Jquery remove command clarifications

franciska · July 11, 2016, 4:48pm

Hi,

I am reading the book jQuery in Action - Bibeault, Katz, based on jQuery 1.2 on the paragraph about remove() command.

It’s clear that this command removes all elements in the wrapped set from the page DOM, but I don’t understand what returns, (and it seems that on the remove() command page on the jquery website there aren’t any additional explanations about it). On the book, I am arrived to read the following, but I don’t understand its meaning:

as with many other jQuery commands, the wrapped set is returned as the result of this command. The elements that were removed from the DOM are still referenced by this set (and hence not yet eligible for garbage collection) and can be further operated upon using other jQuery commands including appendTo(), prependTo(), insertBefore(), insertAfter() and any other similar behaviours we’d like.

does it mean that the removed element is still available? and in what way? Why on the site, there isn’t any of what I cited? Can you give me any clarifications with examples? Many thanks!

m3g4p0p · July 11, 2016, 9:10pm

Most jQuery methods return the jQuery object they operated on, which is why they are chainable, such as

$('.foo').show().addClass('bar');

The same works with .remove() – consider this markup

<span class="foo">Hi there!</span>
<div></div>
<div></div>

and run

$('.foo').remove().appendTo('div');

which will result in

<div>
  <span class="foo">Hi there!</span>
</div>
<div>
  <span class="foo">Hi there!</span>
</div>

The jQuery object doesn’t get deleted just because it got removed from the DOM; so you could also store the reference in a variable like

var foo = $('.foo').remove();

// Then, later
foo.appendTo('div');

franciska · July 11, 2016, 9:28pm

Ok, many thanks! It’s clear!

What is “Garbage collection”? And what is the meaning of the sentence between parenthesis I cited?

Paul_Wilkins · July 11, 2016, 9:47pm

[quote=“franciska, post:1, topic:229987, full:true”]
On the book, I am arrived to read the following, but I don’t understand its meaning:

as with many other jQuery commands, the wrapped set is returned as the result of this command. The elements that were removed from the DOM are still referenced by this set (and hence not yet eligible for garbage collection) and can be further operated upon using other jQuery commands including appendTo(), prependTo(), insertBefore(), insertAfter() and any other similar behaviours we’d like.
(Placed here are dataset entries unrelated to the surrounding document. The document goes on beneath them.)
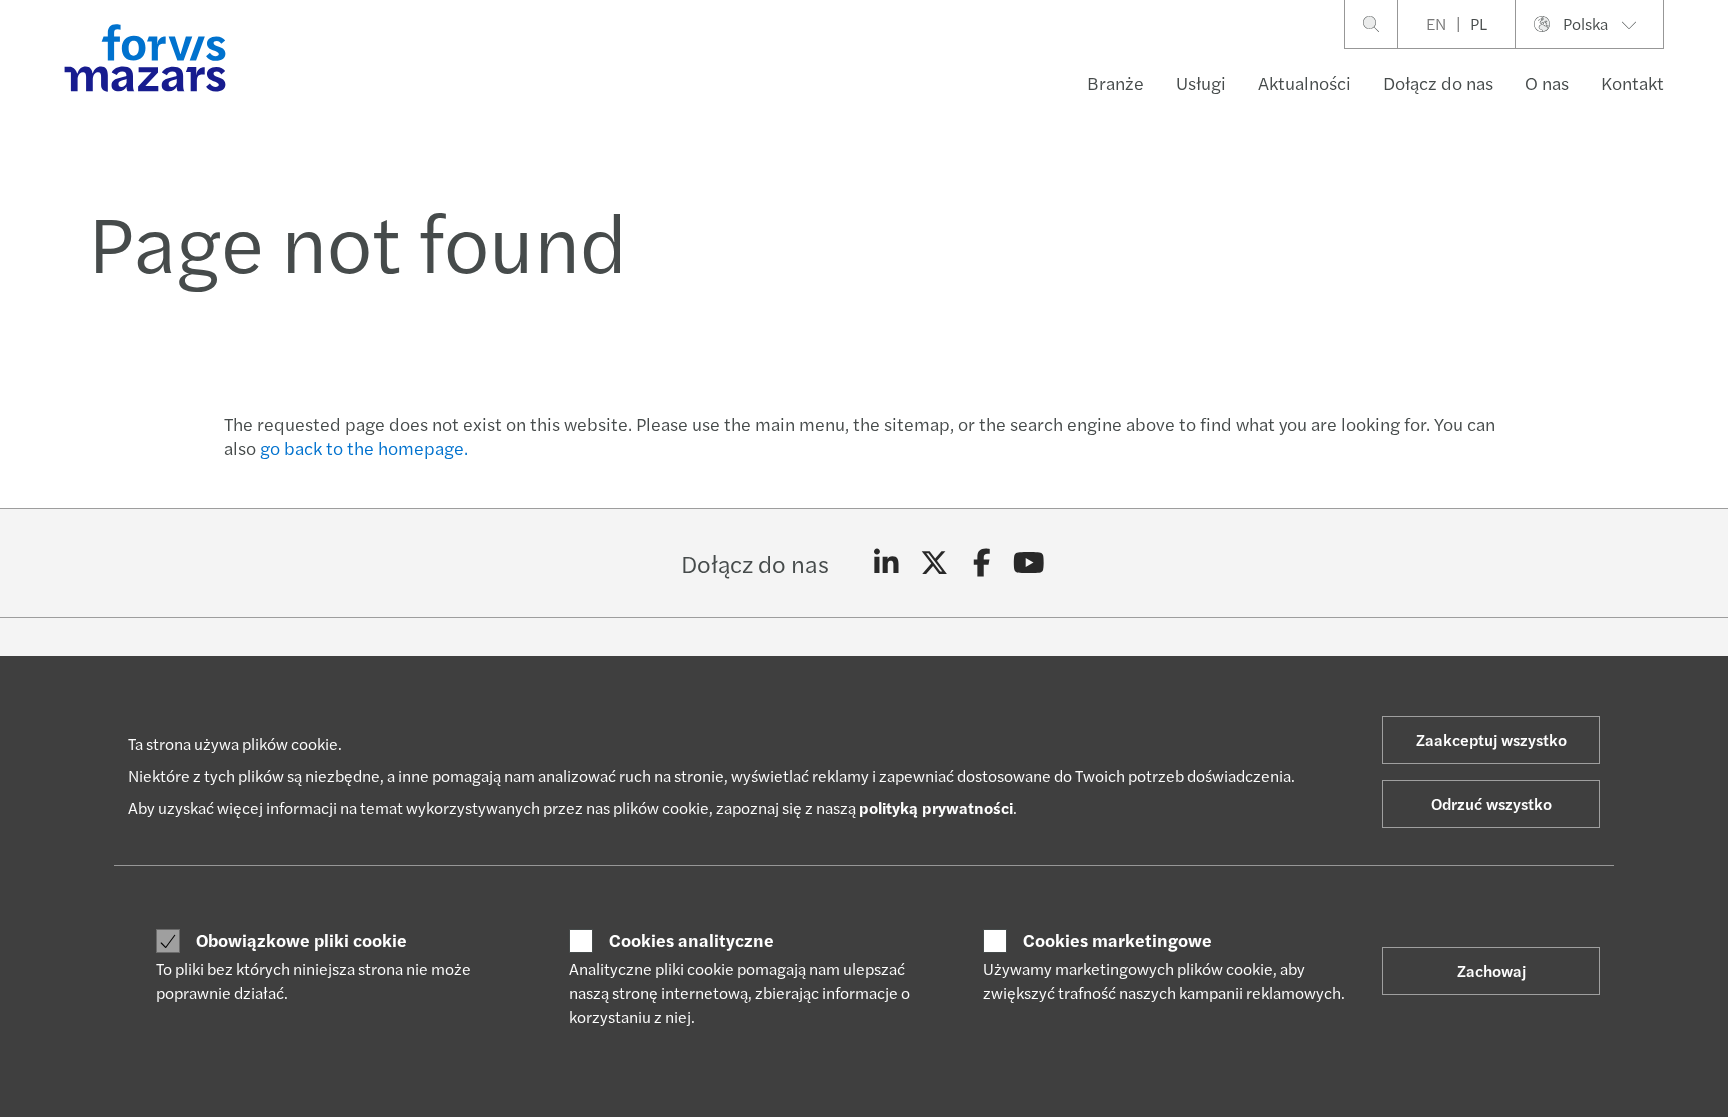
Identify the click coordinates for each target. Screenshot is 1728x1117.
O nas (1547, 82)
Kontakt (1632, 82)
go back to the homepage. (364, 447)
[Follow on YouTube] (1029, 563)
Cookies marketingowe (1117, 940)
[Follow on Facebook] (981, 563)
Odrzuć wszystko (1491, 803)
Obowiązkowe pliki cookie (301, 940)
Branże (1115, 82)
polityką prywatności (936, 807)
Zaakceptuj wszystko (1491, 739)
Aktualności (1304, 82)
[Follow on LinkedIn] (886, 563)
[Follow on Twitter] (934, 563)
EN (1436, 23)
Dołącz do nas (1438, 82)
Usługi (1201, 82)
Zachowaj (1491, 970)
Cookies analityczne (691, 940)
does it mean that the removed element is still available?[/quote]

Yes it does.

[quote=“franciska, post:1, topic:229987, full:true”]
and in what way?[/quote]

The selected elements are added to an internal stack, which gets returned as a jQuery object allowing you to chain further actions on to them.
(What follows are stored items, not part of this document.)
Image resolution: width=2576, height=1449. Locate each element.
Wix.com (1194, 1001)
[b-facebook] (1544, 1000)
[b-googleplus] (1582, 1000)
Chapter two takes you through some of those details of the wrapped set.

I thought that there was. You might just not have thought to chase it down.

Go to the .remove() documentation page and you’ll see to the right of .remove( [selector ] ) that it says “Returns: jQuery”
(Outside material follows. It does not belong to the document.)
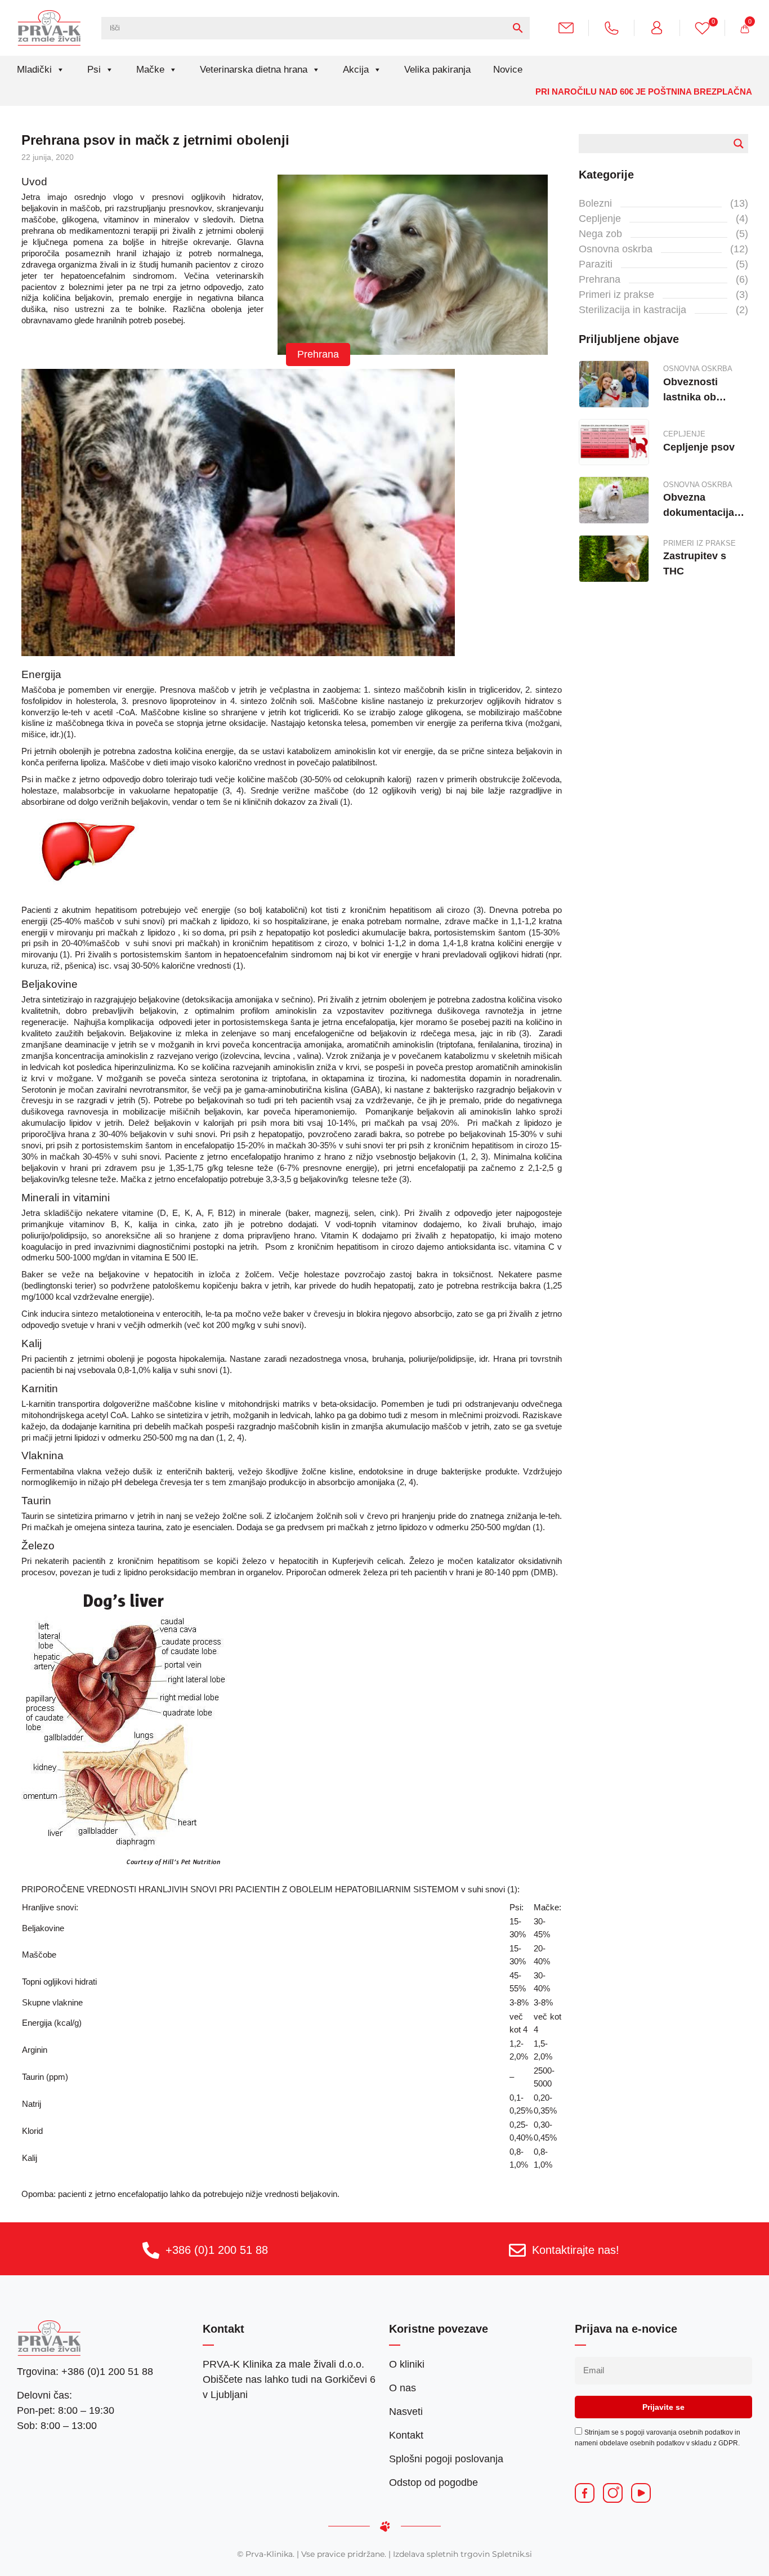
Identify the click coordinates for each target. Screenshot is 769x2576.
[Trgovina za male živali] (49, 27)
Following that link takes you to a page that says things like:

Whenever you use a "destructive" jQuery method that potentially changes the set of elements in the jQuery object, such as .filter() or .find(), that method actually returns a new jQuery object with the resulting elements.

m3g4p0p · July 11, 2016, 10:05pm

Garbage collection means that objects which are not reachable (either because there’s no reference any more or because the only reference is some sort of cycle) are getting deleted automatically, so that the memory gets freed. So jQuery objects which are getting removed are not getting garbage collected as long as they still have a reachable reference.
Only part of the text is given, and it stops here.